The smell of baking ham, the smell of Christmas spices, filled the studio and when the table was set for Michael's magnificent trifle there wasn't a belt in the house that hadn't been let out two notches.

This was Boxing Day fare to send even the heavyweights back into the kitchen. The trifle made with Sherry, Créme Chantilly, Jaconde Sponge, Fruit Jelly and Créme Patissiére was so mesmerizing, so aesthetically pleasing, so sensually satisfying that it was just too impossible to pass.

If you want to make your table look swanky then you could do worse than Caine's incredible pud. My dearly, departed sister-in-law used to provide the trifles in our framily. Now that she's gone it falls to somebody else, this may be my year to turn out the trifle of a lifetime.

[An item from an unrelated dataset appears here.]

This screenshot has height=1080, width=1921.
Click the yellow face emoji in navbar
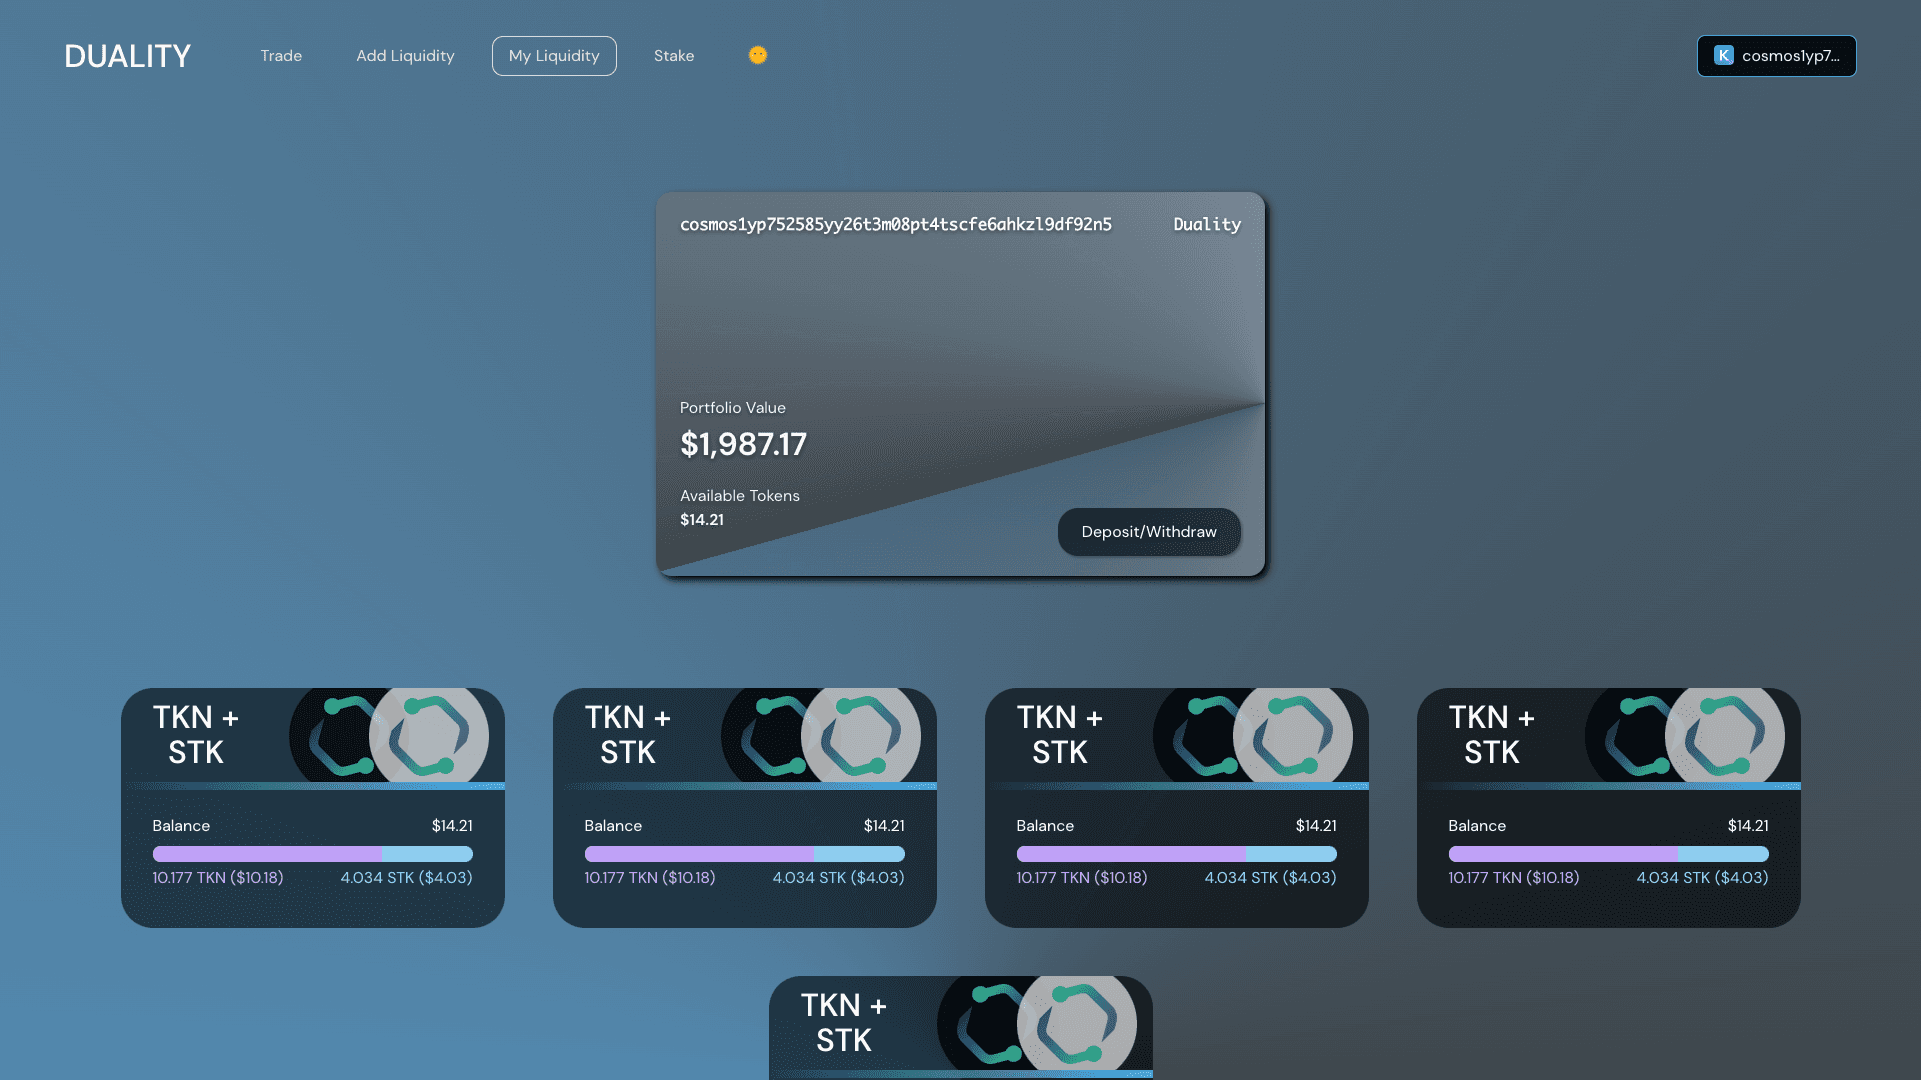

From Rioja to Cava from Moscatel to large glasses of perfumed red, Peter Richard's plied our palettes throughout the day. By the time the director stood me down I wobbled to the taxi.

When I arrived at The Hotel Du Vin I was greeted with the joyous news that I had been given a garden room again.

I leapt up the stairs, I say leapt, to my old room. The towels and bed were as I had left them. They must have known I was not returning.

The sink was still gurgling, the light fading so I switched on a table lamp, one huge flash later and I had fused all the lights in the room.

It was most definitely time to leave.

I bounced down the stairs - okay okay - and returned to a beautiful ground floor room. Not my original one, but that didn't matter.

There was space and light and I was near to foliage.

I unpacked my few wash things, put on a fluffy bathrobe then settled down for the Referendum.

I could not sleep. I had to wait for Glasgow and Orkney, I had to see Edinburgh and Fife declare, I drifted off only to return throughout the night to the vote of the Century.

By the time I fell asleep it was time to get up. The penultimate feast awaited. Cake, cake and more cake.

I found to the taxi, nodded off in the back, nodded off in the makeup chair, and nodded off in the studio. Alex Salmond had resigned and all was as it had been for 300 years.

Today would be a celebration of all things baked, moussed and German. Could my body take any more?